(Input data begins)

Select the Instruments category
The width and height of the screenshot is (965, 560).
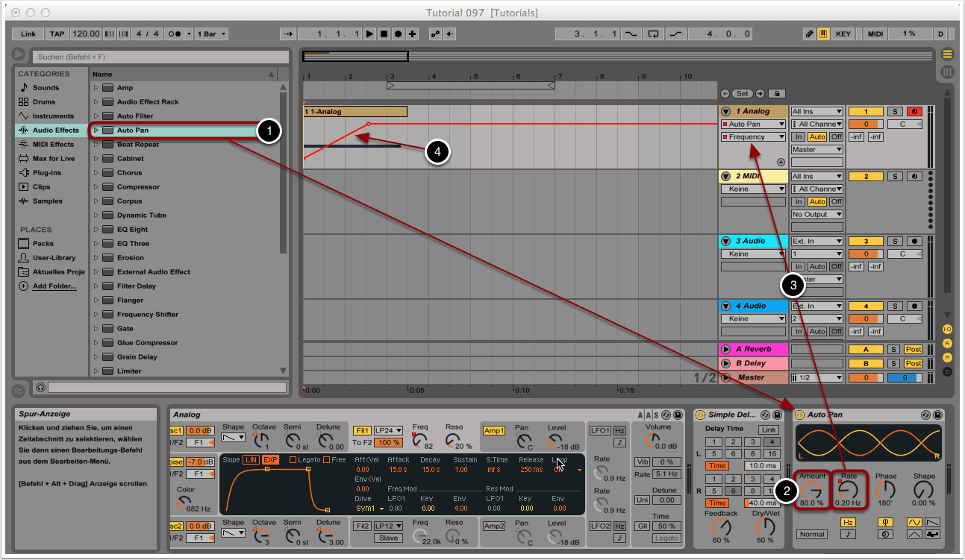52,116
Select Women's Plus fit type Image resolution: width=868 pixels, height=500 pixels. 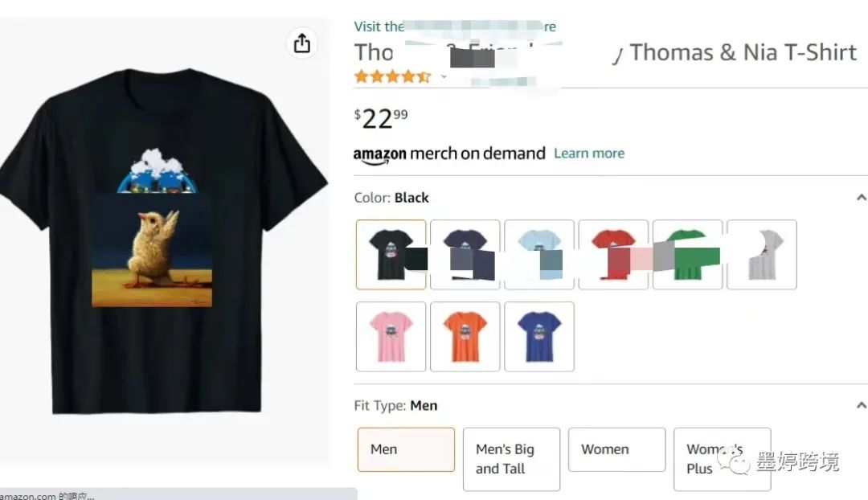tap(723, 459)
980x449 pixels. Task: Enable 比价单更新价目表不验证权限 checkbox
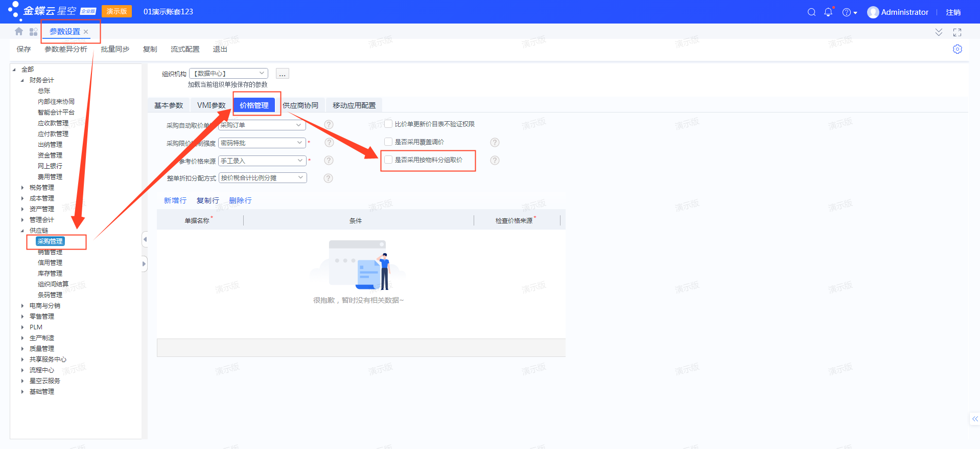pos(388,124)
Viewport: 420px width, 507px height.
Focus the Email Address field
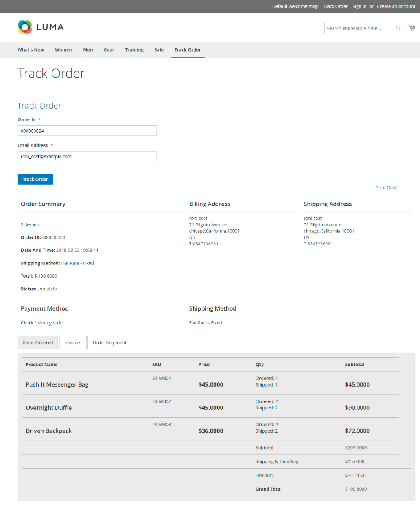click(87, 156)
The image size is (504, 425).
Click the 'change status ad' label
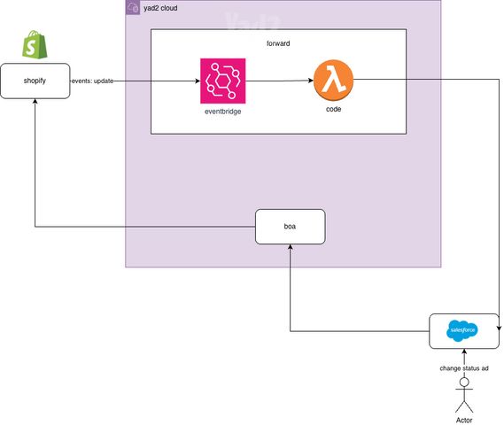[x=464, y=368]
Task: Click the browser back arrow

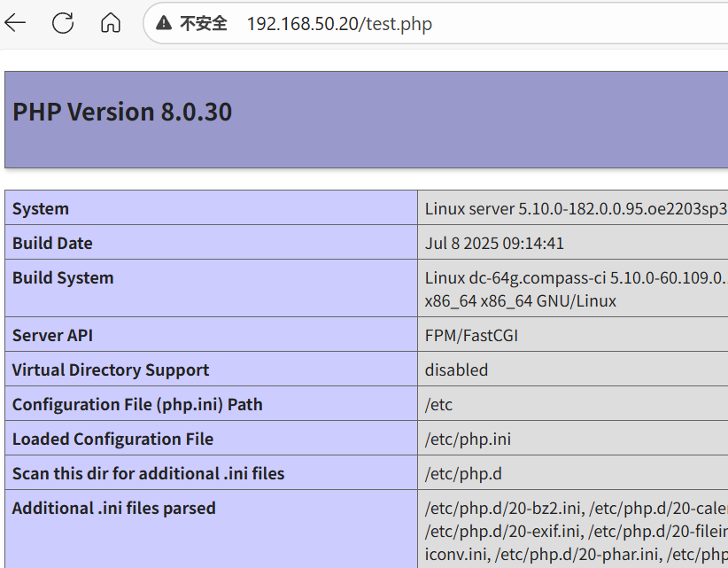Action: 16,23
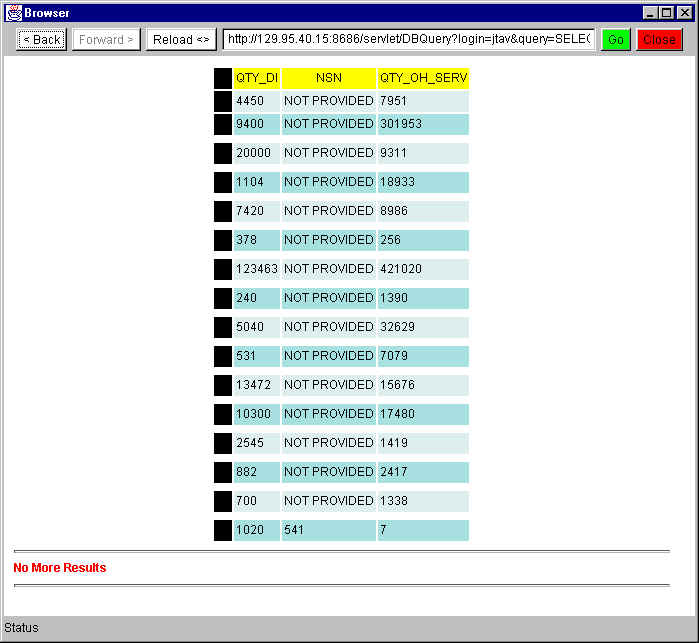Maximize the Browser window
The width and height of the screenshot is (699, 643).
point(667,12)
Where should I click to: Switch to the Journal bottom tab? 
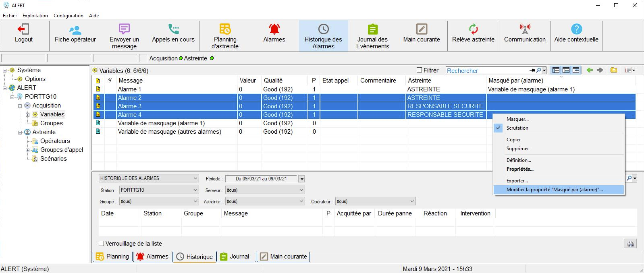point(236,256)
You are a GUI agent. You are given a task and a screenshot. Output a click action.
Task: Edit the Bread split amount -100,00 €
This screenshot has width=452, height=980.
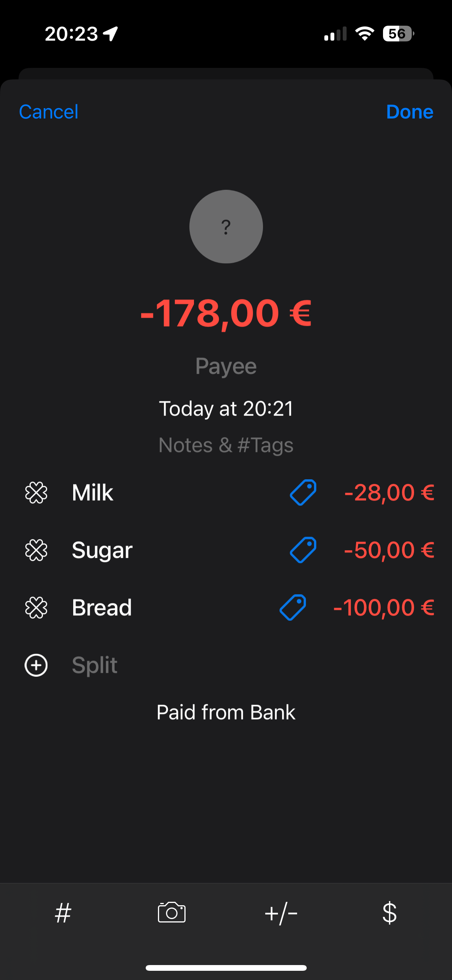[x=383, y=607]
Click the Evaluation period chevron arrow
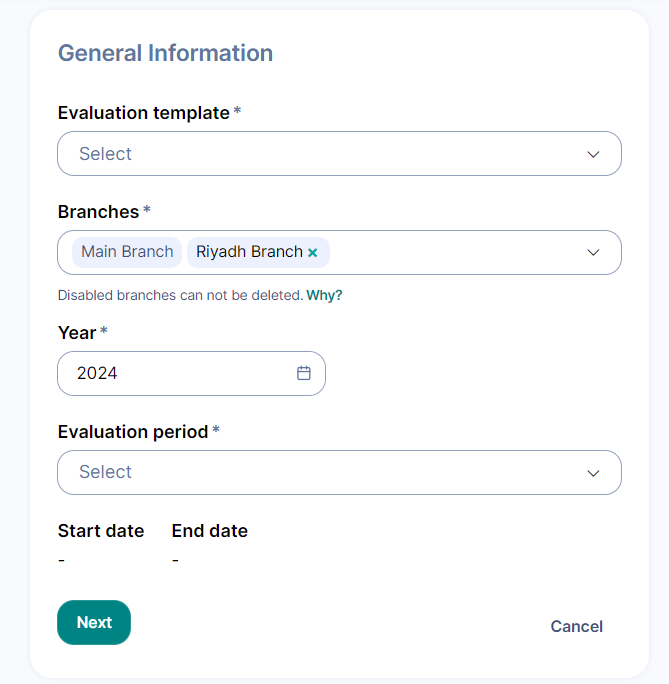 click(x=593, y=473)
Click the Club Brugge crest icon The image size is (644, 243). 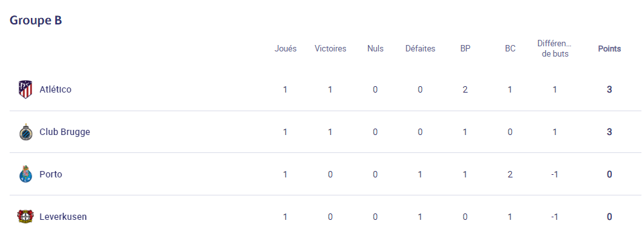tap(26, 132)
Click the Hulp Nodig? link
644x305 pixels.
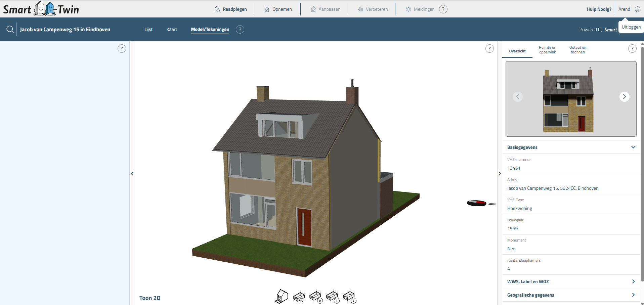pyautogui.click(x=599, y=9)
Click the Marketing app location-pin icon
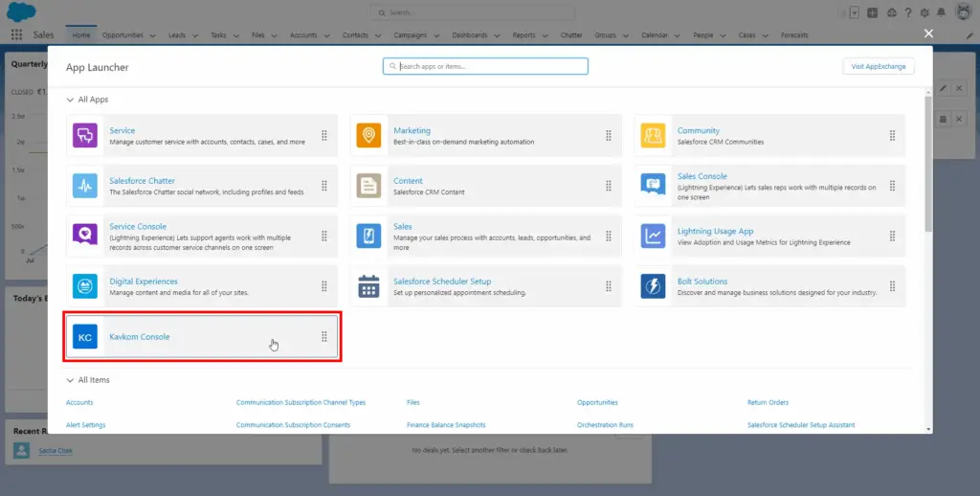 (368, 136)
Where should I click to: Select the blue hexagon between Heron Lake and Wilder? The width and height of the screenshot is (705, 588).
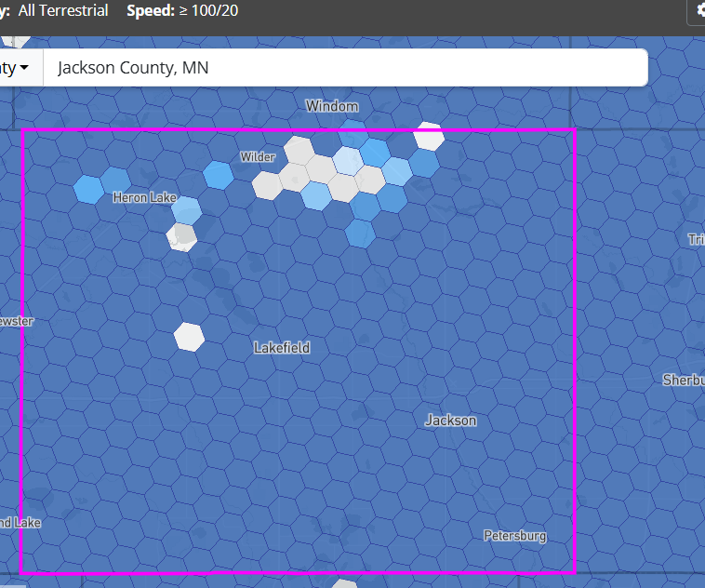(x=218, y=174)
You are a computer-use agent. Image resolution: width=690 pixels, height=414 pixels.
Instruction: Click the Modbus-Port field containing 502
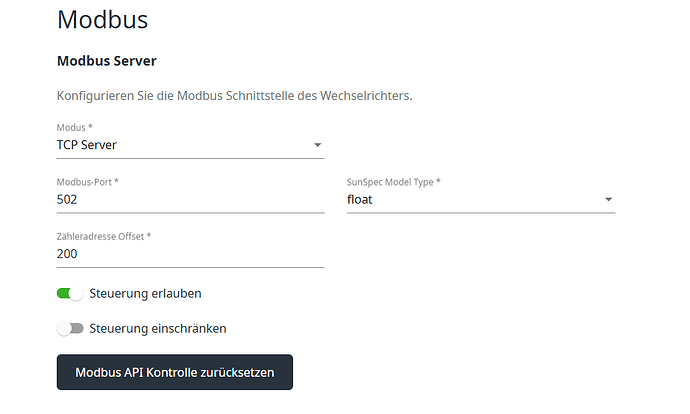coord(190,199)
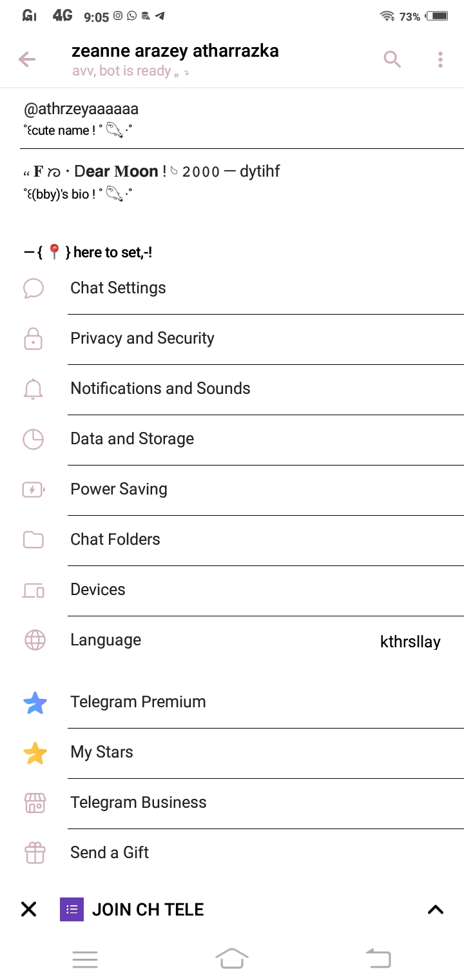Tap the Telegram Premium star icon
This screenshot has height=980, width=464.
coord(35,703)
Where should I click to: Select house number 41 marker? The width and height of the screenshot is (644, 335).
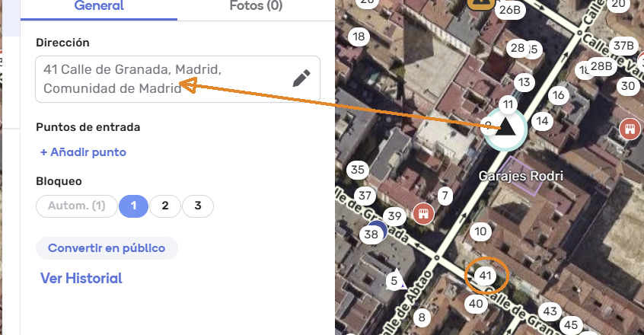click(x=485, y=276)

(Input data ends)

→ Task prompt
Please copy exactly, and only, the lines from the one that contains "You are a computer-use" through the last line of the data above, omitting all pictures.

→ Solved exercise
You are a computer-use agent. Image resolution: width=690 pixels, height=414 pixels.
Instruction: Click the Modbus-Port field containing 502
coord(190,199)
Tap the Telegram Premium star icon
This screenshot has height=980, width=464.
coord(35,703)
Where should I click to: Select house number 41 marker? The width and height of the screenshot is (644, 335).
click(x=485, y=276)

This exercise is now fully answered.